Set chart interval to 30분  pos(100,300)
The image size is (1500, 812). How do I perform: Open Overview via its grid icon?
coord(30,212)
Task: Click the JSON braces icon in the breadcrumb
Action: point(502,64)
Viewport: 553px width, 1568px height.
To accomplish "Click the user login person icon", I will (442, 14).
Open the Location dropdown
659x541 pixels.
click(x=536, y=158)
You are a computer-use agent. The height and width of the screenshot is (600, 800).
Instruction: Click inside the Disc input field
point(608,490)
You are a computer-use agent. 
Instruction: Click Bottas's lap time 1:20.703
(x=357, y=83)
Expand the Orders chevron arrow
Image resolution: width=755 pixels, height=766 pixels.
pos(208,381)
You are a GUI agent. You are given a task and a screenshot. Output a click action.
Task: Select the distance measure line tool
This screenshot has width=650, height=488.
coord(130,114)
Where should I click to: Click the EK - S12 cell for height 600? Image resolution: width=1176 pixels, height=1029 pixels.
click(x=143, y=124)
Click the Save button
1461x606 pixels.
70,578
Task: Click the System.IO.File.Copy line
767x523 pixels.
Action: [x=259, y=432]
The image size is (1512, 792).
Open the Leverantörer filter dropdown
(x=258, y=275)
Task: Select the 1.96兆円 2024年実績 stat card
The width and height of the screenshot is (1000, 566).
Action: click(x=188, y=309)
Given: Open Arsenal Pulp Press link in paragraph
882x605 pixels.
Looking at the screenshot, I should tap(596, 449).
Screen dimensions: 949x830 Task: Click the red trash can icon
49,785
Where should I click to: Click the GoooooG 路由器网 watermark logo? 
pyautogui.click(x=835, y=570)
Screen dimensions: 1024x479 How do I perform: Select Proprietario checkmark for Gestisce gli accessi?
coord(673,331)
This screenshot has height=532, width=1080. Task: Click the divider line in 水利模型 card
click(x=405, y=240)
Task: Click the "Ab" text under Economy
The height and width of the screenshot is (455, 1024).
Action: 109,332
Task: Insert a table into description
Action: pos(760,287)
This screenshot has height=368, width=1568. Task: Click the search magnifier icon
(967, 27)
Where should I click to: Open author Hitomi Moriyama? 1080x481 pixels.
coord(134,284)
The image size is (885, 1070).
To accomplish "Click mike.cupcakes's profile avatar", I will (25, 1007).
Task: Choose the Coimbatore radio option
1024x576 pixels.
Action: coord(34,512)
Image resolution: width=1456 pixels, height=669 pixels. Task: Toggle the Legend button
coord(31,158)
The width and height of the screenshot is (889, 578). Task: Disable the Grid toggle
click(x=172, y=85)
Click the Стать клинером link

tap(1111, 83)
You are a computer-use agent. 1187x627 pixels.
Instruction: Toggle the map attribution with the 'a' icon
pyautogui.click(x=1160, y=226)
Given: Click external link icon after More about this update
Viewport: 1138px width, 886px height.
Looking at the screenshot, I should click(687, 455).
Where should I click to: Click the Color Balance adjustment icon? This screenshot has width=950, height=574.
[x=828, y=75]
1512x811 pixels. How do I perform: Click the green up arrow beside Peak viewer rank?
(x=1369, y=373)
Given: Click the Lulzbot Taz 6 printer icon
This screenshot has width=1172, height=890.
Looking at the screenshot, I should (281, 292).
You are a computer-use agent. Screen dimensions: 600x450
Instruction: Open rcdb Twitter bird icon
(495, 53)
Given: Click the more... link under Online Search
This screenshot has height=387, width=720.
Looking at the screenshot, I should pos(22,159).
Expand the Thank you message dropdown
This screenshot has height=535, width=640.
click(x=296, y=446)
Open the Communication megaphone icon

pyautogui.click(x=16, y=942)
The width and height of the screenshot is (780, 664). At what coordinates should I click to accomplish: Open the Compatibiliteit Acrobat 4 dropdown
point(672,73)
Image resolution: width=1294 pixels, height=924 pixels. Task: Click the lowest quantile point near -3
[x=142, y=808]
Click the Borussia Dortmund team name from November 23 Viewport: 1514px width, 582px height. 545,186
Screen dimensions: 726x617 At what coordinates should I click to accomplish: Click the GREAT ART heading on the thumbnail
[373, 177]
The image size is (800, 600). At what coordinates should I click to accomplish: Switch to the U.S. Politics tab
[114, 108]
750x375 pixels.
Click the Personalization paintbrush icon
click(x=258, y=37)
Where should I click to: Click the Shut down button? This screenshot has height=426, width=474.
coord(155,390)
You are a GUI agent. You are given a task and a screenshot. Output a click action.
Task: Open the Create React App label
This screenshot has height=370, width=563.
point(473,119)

════════

About this exercise ->
From the entries above, extract only the lines running from the one containing "Instruction: Click inside" through the one containing "Task: Select the 1.96兆円 2024年実績 stat card", inclusive.

Worked solution ->
Instruction: Click inside the Disc input field
point(608,490)
You are a computer-use agent. 
Instruction: Click Bottas's lap time 1:20.703
(x=357, y=83)
Expand the Orders chevron arrow
Image resolution: width=755 pixels, height=766 pixels.
pos(208,381)
You are a GUI agent. You are given a task and a screenshot. Output a click action.
Task: Select the distance measure line tool
This screenshot has width=650, height=488.
coord(130,114)
Where should I click to: Click the EK - S12 cell for height 600? Image resolution: width=1176 pixels, height=1029 pixels.
click(x=143, y=124)
Click the Save button
1461x606 pixels.
70,578
Task: Click the System.IO.File.Copy line
767x523 pixels.
Action: [x=259, y=432]
The image size is (1512, 792).
Open the Leverantörer filter dropdown
(x=258, y=275)
Task: Select the 1.96兆円 2024年実績 stat card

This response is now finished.